Complexity

Authors: Chris K Wensel

2018/02/13

Backstory

A friend of mine, about 20 years ago, stated, and I’m paraphrasing, the quality metric of an architecture design is inversely proportional to the number of components affected by common or likely change cases.

That is, every time a requirement is added or changed, very few architectural components should be modified to support the addition or change.

The premise here is that architecture is not sculpture. Architecture is done (mostly) up front, it is not something hidden in a piece of granite you the artist/architect must find.

Architecture is the connecting of disjoint things in useful ways.

Architectures are heterogenous.

So as an architect you should ask what makes an architecture complex. The test above is one such way, if you prescribe the the idea that loosely coupled systems are less complex.

The point of computing systems, and resulting architectures, is to make less valuable data more valuable. From noise to signal to information to knowledge.

If you go along with this for now, anything that a computing system or architecture does to data doesn’t (necessarily) add value, it (hopefully) improves some ‘-ility’ (quality, maintainability, etc) of the system, at the expense of making the system more complex.

Caching makes valuable data available at a lower latency, making it possibly more valuable, but it doesn’t transform data with no inherent or potential value to magically having value.

Data goes through transitions. And an architecture supports those transitions, and a good architecture supports them in a way that is cost effective and maintainable by an organization.

State Transitions

So what are these transitions?

A Value Transition (Tv) is when the data itself is converted to new data through the application of business logic. 2 + 2 = 4, or fullName = firstName + lastName. This of course assumes the model and phase remain the same.

A Phase Transition (Tp) is when dynamic, malleable, or fluid data becomes static, stiff, or frozen, through serialization for example. Or frozen data becomes fluid, that is, it is de-serialized into a runtime data structure. The direction of the transition is irrelevant, it is still costly.

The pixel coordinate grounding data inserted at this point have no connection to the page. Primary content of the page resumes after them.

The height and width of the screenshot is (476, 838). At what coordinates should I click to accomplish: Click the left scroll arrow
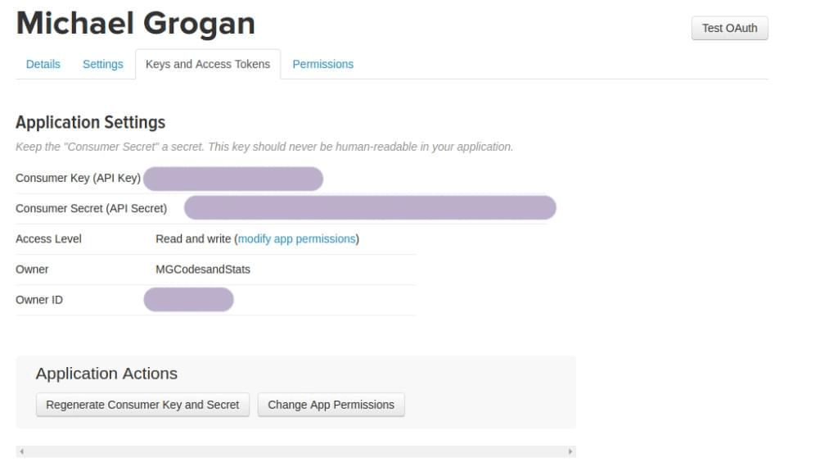[21, 451]
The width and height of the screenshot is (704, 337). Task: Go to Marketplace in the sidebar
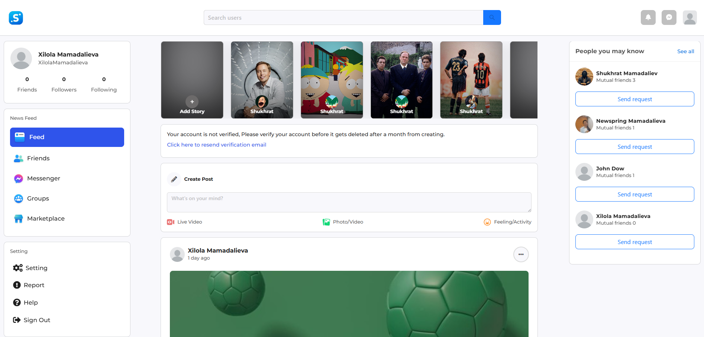click(x=46, y=219)
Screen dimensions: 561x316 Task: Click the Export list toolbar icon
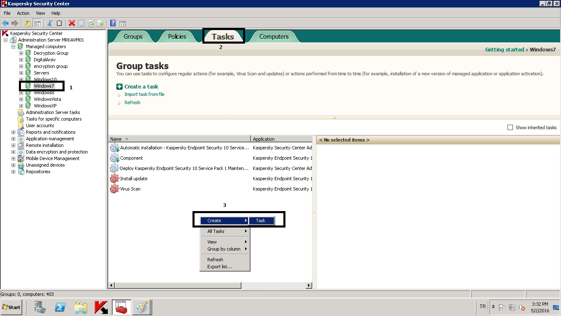coord(100,23)
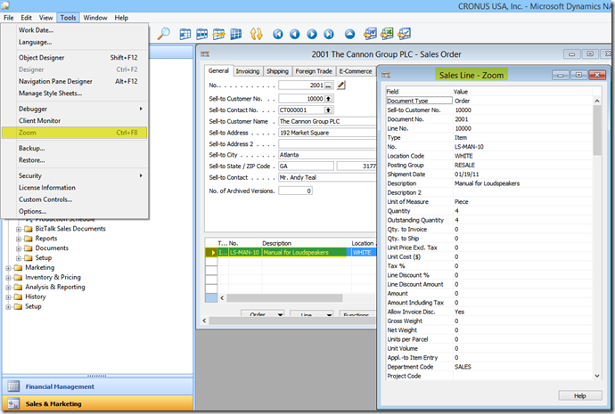The height and width of the screenshot is (414, 615).
Task: Open the Sell-to Customer No. lookup arrow
Action: coord(328,97)
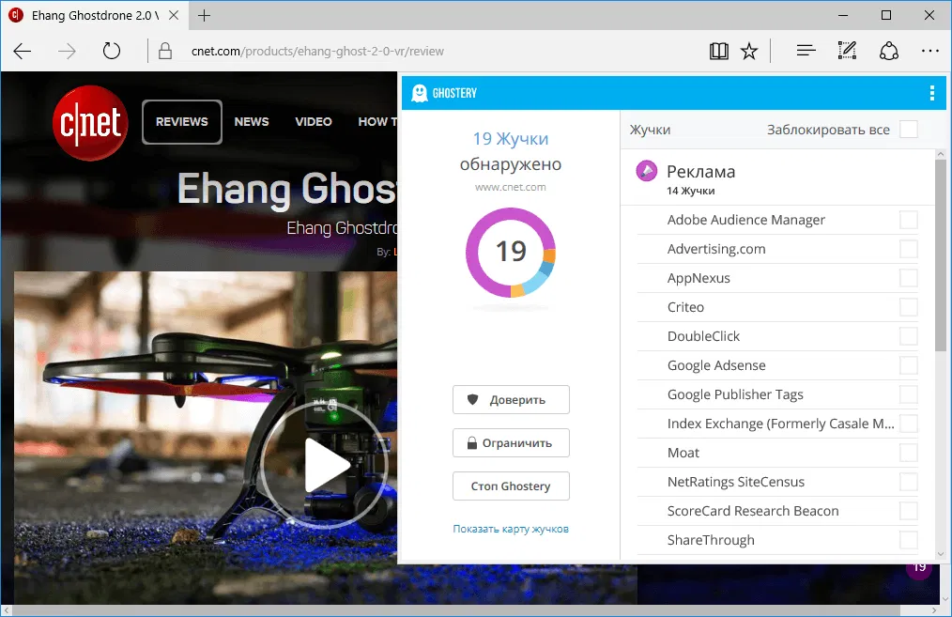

A Model Transition (Tm) is when data is contained in one meta-model and translated into another. For example, you convert a DOM instance into a set of POJO instances.

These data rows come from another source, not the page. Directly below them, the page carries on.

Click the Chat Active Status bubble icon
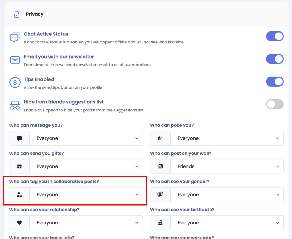The width and height of the screenshot is (292, 239). point(15,37)
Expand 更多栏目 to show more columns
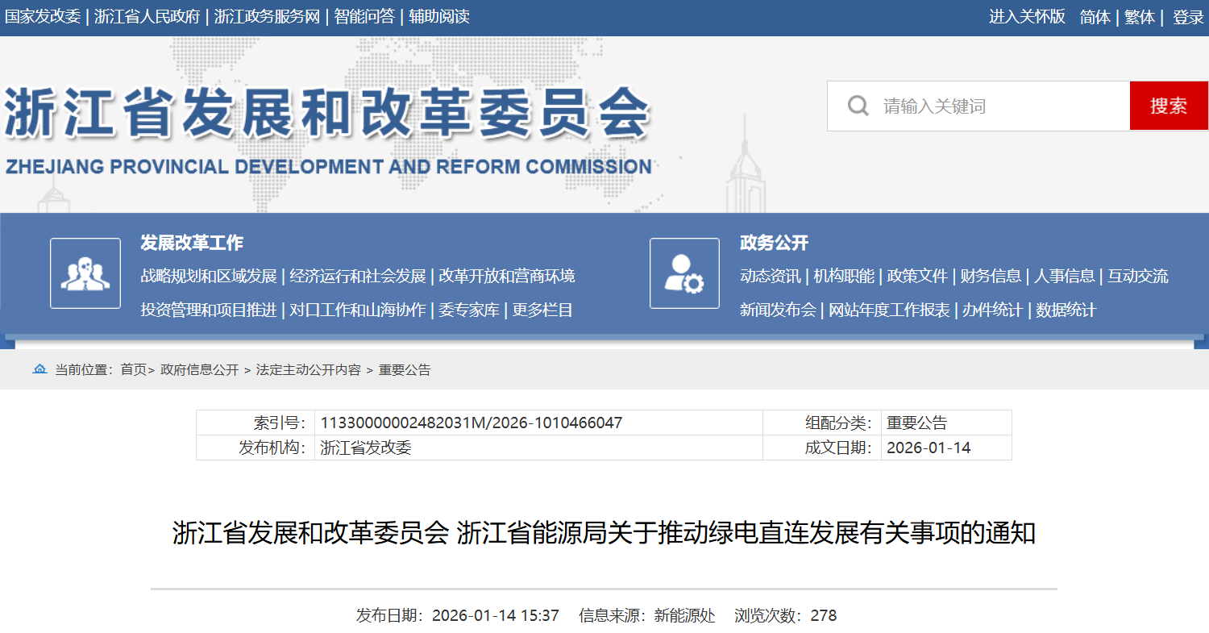 [x=543, y=310]
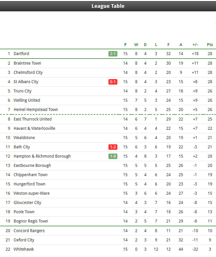The height and width of the screenshot is (257, 216).
Task: Click the P played column header
Action: [125, 45]
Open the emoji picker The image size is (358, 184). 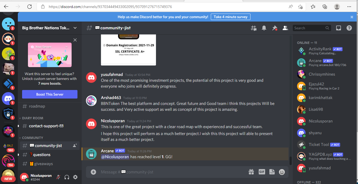point(282,172)
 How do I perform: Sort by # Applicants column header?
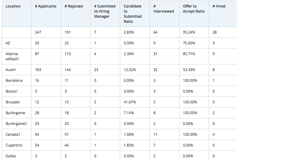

A Location Transition (Tl) is when data moves from one component of a system, to another component. Where components are separated by some boundary that prevents direct memory access between them.

Applied

So arguably, the more transitions your data goes through, the more complex your application and your resulting architecture. This complexity isn’t a bad thing, but it should be minimized. Maybe there should be a budget. Maybe a distance measure would help:

Dcomplexity = sqrt( Tv^2 + Tp^2 + Tm^2 + Tl^2 )

Consider the move to micro-services from monoliths. A monolithic application by these measures result in a very simple architecture, but for many organizations they may have come up against the inherent limitations of monoliths, so have decided a micro-services architecture is the way to go. If they are large enough to absorb the complexity, they can expect a payoff of added organizational agility (does that make micro-services simply a forcing function?).

To improve the quality of an architecture, both coupling must be minimized, as should the overall data transition complexity.

The thing I still need to ponder is, as coupling is minimized between the components of an architecture, does localized complexity matter overall?